Welcome back, everyone, for the second week of Na/GloPoWriMo! Congratulations to everyone who has made it so far and, if you’ve fallen off the poetry wagon, there’s plenty of time to clamber back aboard.

Our featured participant for the day is barbaraturneywielandpoetess, where the identity prompt for Day 7 resulted in a long-limbed prose poem full of sharp twists, turns, and myriad identities, all shining like fragments of a broken mirror.

Today’s craft resource is an oldie – Percy Bysshe Shelley’s essay A Defence of Poetry. Shelley basically thought poetry was magic and poets were wizards. While the language of the essay is a bit antiquated, it’s hard not to be infected by Shelley’s ecstatic enthusiasm about all things poetic.

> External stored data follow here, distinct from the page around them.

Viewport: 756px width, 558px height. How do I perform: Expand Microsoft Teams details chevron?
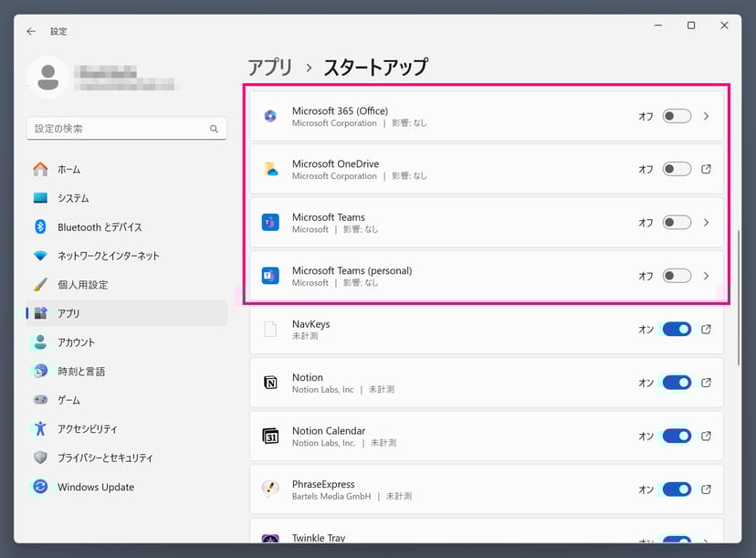[706, 223]
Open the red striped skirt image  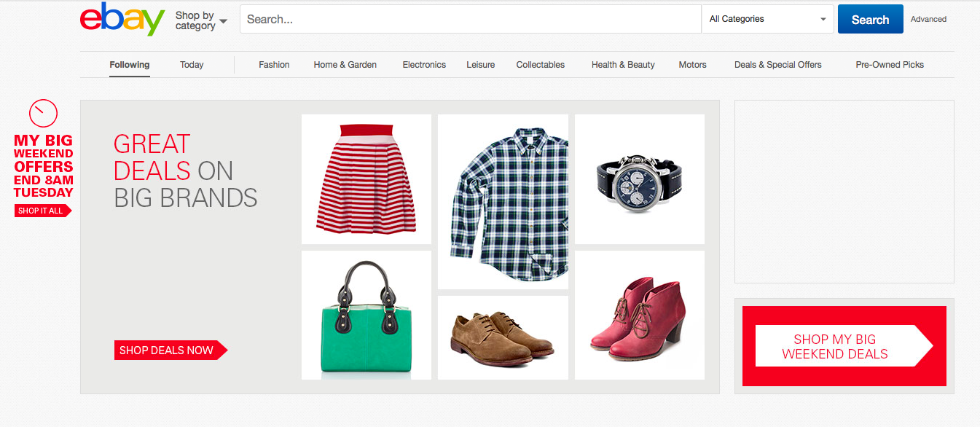tap(366, 179)
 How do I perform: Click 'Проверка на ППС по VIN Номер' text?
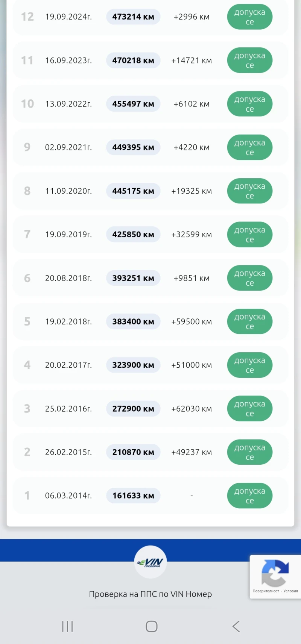coord(151,594)
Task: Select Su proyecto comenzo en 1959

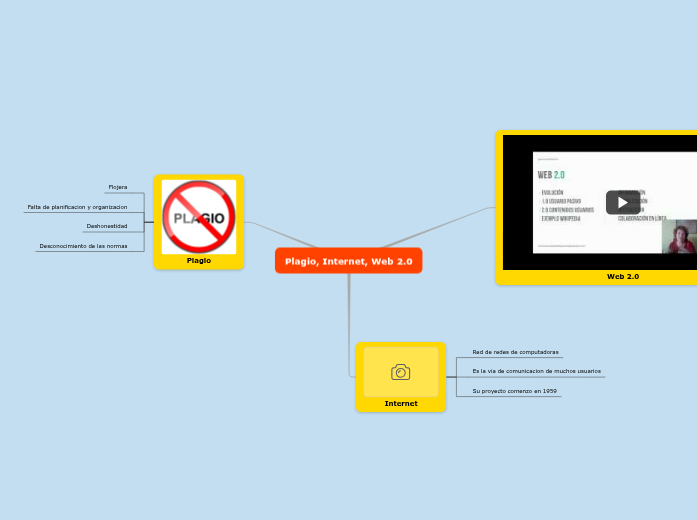Action: click(514, 391)
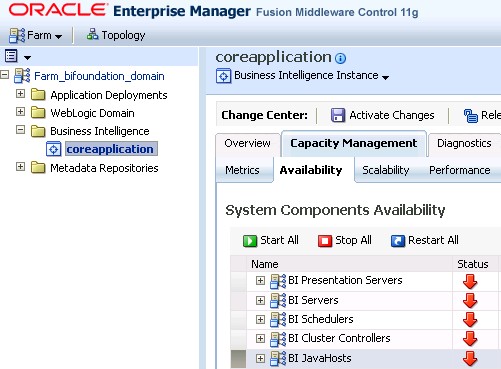Select the BI JavaHosts row header cell
Screen dimensions: 501x369
(x=238, y=359)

And now for our prompt (optional, as always). Let’s take a leaf from Shelley’s book, and write poems in which mysterious and magical things occur. Your poem could take the form of a spell, for example, or simply describe an event that can’t be understood literally. Feel free to incorporate crystal balls, fauns, lightning storms, or whatever seems fierce and free and strange. Poetry is like that (at least when you’ve been reading Shelley!) If you’re in search of inspiration, maybe you’ll find it in this poem by Louis Untermeyer, or this one by Kathleen Graber.

Happy writing!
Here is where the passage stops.